* _Your assignment_: Each entry needs to be reproduced exactly, with none left out.

==================================================

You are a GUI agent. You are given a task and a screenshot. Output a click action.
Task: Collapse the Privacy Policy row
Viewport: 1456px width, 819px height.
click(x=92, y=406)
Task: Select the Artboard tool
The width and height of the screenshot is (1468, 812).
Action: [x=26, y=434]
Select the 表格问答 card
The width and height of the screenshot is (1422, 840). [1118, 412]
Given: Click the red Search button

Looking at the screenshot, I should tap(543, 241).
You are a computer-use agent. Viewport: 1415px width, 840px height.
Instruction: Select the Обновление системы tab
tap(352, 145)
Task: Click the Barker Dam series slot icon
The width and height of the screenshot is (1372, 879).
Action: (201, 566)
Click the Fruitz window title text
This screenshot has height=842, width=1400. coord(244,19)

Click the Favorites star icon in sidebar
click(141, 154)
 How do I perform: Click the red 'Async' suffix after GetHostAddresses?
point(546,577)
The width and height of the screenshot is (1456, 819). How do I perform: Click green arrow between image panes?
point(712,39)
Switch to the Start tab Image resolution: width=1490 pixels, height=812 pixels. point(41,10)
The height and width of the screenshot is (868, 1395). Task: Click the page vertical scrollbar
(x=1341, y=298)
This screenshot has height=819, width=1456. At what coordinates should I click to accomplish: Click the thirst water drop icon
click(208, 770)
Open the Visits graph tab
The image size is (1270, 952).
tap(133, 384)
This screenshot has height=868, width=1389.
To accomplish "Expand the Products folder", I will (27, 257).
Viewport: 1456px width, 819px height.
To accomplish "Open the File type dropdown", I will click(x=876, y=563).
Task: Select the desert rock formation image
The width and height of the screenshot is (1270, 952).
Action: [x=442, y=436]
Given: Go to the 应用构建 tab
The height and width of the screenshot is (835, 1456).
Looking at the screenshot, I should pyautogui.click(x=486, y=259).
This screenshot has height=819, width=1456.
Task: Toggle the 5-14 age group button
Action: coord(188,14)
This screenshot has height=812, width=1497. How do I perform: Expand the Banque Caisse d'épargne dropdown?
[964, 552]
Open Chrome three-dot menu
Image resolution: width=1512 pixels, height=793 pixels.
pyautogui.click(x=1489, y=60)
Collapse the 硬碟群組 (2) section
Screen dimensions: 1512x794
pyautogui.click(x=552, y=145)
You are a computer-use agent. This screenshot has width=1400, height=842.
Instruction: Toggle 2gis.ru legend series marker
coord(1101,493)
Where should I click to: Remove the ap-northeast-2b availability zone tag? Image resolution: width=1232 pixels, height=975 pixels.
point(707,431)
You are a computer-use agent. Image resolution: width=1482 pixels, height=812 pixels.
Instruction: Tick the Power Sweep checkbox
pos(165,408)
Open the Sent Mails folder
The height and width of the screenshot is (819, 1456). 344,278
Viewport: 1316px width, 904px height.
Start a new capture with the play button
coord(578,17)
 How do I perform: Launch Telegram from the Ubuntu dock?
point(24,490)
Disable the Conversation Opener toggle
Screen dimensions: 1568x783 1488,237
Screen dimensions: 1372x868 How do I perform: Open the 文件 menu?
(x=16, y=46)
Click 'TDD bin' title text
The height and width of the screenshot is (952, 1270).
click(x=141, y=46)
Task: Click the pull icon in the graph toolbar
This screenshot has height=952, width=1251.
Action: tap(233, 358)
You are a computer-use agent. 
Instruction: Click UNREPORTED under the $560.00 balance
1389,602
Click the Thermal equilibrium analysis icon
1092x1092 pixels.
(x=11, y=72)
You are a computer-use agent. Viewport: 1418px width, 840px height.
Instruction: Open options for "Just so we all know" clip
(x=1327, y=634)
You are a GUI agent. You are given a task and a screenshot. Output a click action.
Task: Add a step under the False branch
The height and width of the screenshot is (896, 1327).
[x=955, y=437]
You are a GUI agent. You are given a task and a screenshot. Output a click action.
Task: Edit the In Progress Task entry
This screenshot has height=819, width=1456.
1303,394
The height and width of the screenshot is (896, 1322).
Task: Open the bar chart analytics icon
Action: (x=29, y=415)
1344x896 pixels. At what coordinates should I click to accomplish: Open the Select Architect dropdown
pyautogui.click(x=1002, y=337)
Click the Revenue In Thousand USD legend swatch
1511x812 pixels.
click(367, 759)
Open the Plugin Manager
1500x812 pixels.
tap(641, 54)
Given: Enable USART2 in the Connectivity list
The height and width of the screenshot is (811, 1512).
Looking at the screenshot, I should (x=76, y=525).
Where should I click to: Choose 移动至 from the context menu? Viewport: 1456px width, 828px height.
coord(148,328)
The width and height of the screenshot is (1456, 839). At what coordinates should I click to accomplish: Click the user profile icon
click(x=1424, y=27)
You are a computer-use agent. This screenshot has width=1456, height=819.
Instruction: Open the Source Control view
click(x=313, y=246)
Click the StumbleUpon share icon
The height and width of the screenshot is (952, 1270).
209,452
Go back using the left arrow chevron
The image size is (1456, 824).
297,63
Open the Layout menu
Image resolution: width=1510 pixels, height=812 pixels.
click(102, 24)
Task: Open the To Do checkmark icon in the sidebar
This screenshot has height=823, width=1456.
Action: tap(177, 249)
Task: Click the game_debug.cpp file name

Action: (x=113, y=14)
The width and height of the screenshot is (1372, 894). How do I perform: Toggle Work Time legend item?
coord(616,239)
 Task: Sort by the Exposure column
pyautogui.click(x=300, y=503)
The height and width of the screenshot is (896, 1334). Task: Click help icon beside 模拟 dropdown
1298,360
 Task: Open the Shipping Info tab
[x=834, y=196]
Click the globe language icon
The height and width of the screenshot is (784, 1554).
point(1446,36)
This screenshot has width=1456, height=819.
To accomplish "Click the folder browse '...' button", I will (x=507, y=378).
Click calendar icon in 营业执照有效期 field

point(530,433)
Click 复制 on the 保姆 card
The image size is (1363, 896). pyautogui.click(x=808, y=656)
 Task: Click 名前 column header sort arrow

==================================================

* _Exercise solution_:
You are a GUI agent. You are given a task and a screenshot. Output a click action.
Task: Collapse the Privacy Policy row
Viewport: 1456px width, 819px height.
click(x=92, y=406)
Task: Select the Artboard tool
The width and height of the screenshot is (1468, 812).
Action: [x=26, y=434]
Select the 表格问答 card
The width and height of the screenshot is (1422, 840). [1118, 412]
Given: Click the red Search button

Looking at the screenshot, I should tap(543, 241).
You are a computer-use agent. Viewport: 1415px width, 840px height.
Instruction: Select the Обновление системы tab
tap(352, 145)
Task: Click the Barker Dam series slot icon
The width and height of the screenshot is (1372, 879).
Action: (201, 566)
Click the Fruitz window title text
This screenshot has height=842, width=1400. coord(244,19)

Click the Favorites star icon in sidebar
click(141, 154)
 How do I perform: Click the red 'Async' suffix after GetHostAddresses?
point(546,577)
The width and height of the screenshot is (1456, 819). How do I perform: Click green arrow between image panes?
point(712,39)
Switch to the Start tab Image resolution: width=1490 pixels, height=812 pixels. point(41,10)
The height and width of the screenshot is (868, 1395). Task: Click the page vertical scrollbar
(x=1341, y=298)
This screenshot has height=819, width=1456. At what coordinates should I click to accomplish: Click the thirst water drop icon
click(208, 770)
Open the Visits graph tab
The image size is (1270, 952).
tap(133, 384)
This screenshot has height=868, width=1389.
To accomplish "Expand the Products folder", I will (27, 257).
Viewport: 1456px width, 819px height.
To accomplish "Open the File type dropdown", I will click(x=876, y=563).
Task: Select the desert rock formation image
The width and height of the screenshot is (1270, 952).
Action: [x=442, y=436]
Given: Go to the 应用构建 tab
The height and width of the screenshot is (835, 1456).
Looking at the screenshot, I should pyautogui.click(x=486, y=259).
This screenshot has height=819, width=1456.
Task: Toggle the 5-14 age group button
Action: coord(188,14)
This screenshot has height=812, width=1497. How do I perform: Expand the Banque Caisse d'épargne dropdown?
[964, 552]
Open Chrome three-dot menu
Image resolution: width=1512 pixels, height=793 pixels.
pyautogui.click(x=1489, y=60)
Collapse the 硬碟群組 (2) section
Screen dimensions: 1512x794
pyautogui.click(x=552, y=145)
You are a computer-use agent. This screenshot has width=1400, height=842.
Instruction: Toggle 2gis.ru legend series marker
coord(1101,493)
Where should I click to: Remove the ap-northeast-2b availability zone tag? Image resolution: width=1232 pixels, height=975 pixels.
point(707,431)
You are a computer-use agent. Image resolution: width=1482 pixels, height=812 pixels.
Instruction: Tick the Power Sweep checkbox
pos(165,408)
Open the Sent Mails folder
The height and width of the screenshot is (819, 1456). 344,278
Viewport: 1316px width, 904px height.
Start a new capture with the play button
coord(578,17)
 How do I perform: Launch Telegram from the Ubuntu dock?
point(24,490)
Disable the Conversation Opener toggle
Screen dimensions: 1568x783 1488,237
Screen dimensions: 1372x868 How do I perform: Open the 文件 menu?
(x=16, y=46)
Click 'TDD bin' title text
The height and width of the screenshot is (952, 1270).
click(x=141, y=46)
Task: Click the pull icon in the graph toolbar
This screenshot has height=952, width=1251.
Action: tap(233, 358)
You are a computer-use agent. 
Instruction: Click UNREPORTED under the $560.00 balance
1389,602
Click the Thermal equilibrium analysis icon
1092x1092 pixels.
(x=11, y=72)
You are a computer-use agent. Viewport: 1418px width, 840px height.
Instruction: Open options for "Just so we all know" clip
(x=1327, y=634)
You are a GUI agent. You are given a task and a screenshot. Output a click action.
Task: Add a step under the False branch
The height and width of the screenshot is (896, 1327).
[x=955, y=437]
You are a GUI agent. You are given a task and a screenshot. Output a click action.
Task: Edit the In Progress Task entry
This screenshot has height=819, width=1456.
1303,394
The height and width of the screenshot is (896, 1322).
Task: Open the bar chart analytics icon
Action: (x=29, y=415)
1344x896 pixels. At what coordinates should I click to accomplish: Open the Select Architect dropdown
pyautogui.click(x=1002, y=337)
Click the Revenue In Thousand USD legend swatch
1511x812 pixels.
click(367, 759)
Open the Plugin Manager
1500x812 pixels.
tap(641, 54)
Given: Enable USART2 in the Connectivity list
The height and width of the screenshot is (811, 1512).
Looking at the screenshot, I should (x=76, y=525).
Where should I click to: Choose 移动至 from the context menu? Viewport: 1456px width, 828px height.
coord(148,328)
The width and height of the screenshot is (1456, 839). At what coordinates should I click to accomplish: Click the user profile icon
click(x=1424, y=27)
You are a computer-use agent. This screenshot has width=1456, height=819.
Instruction: Open the Source Control view
click(x=313, y=246)
Click the StumbleUpon share icon
The height and width of the screenshot is (952, 1270).
209,452
Go back using the left arrow chevron
The image size is (1456, 824).
297,63
Open the Layout menu
Image resolution: width=1510 pixels, height=812 pixels.
click(102, 24)
Task: Open the To Do checkmark icon in the sidebar
This screenshot has height=823, width=1456.
Action: tap(177, 249)
Task: Click the game_debug.cpp file name

Action: (x=113, y=14)
The width and height of the screenshot is (1372, 894). How do I perform: Toggle Work Time legend item?
coord(616,239)
 Task: Sort by the Exposure column
pyautogui.click(x=300, y=503)
The height and width of the screenshot is (896, 1334). Task: Click help icon beside 模拟 dropdown
1298,360
 Task: Open the Shipping Info tab
[x=834, y=196]
Click the globe language icon
The height and width of the screenshot is (784, 1554).
point(1446,36)
This screenshot has width=1456, height=819.
To accomplish "Click the folder browse '...' button", I will (x=507, y=378).
Click calendar icon in 营业执照有效期 field

point(530,433)
Click 复制 on the 保姆 card
The image size is (1363, 896). pyautogui.click(x=808, y=656)
 Task: Click 名前 column header sort arrow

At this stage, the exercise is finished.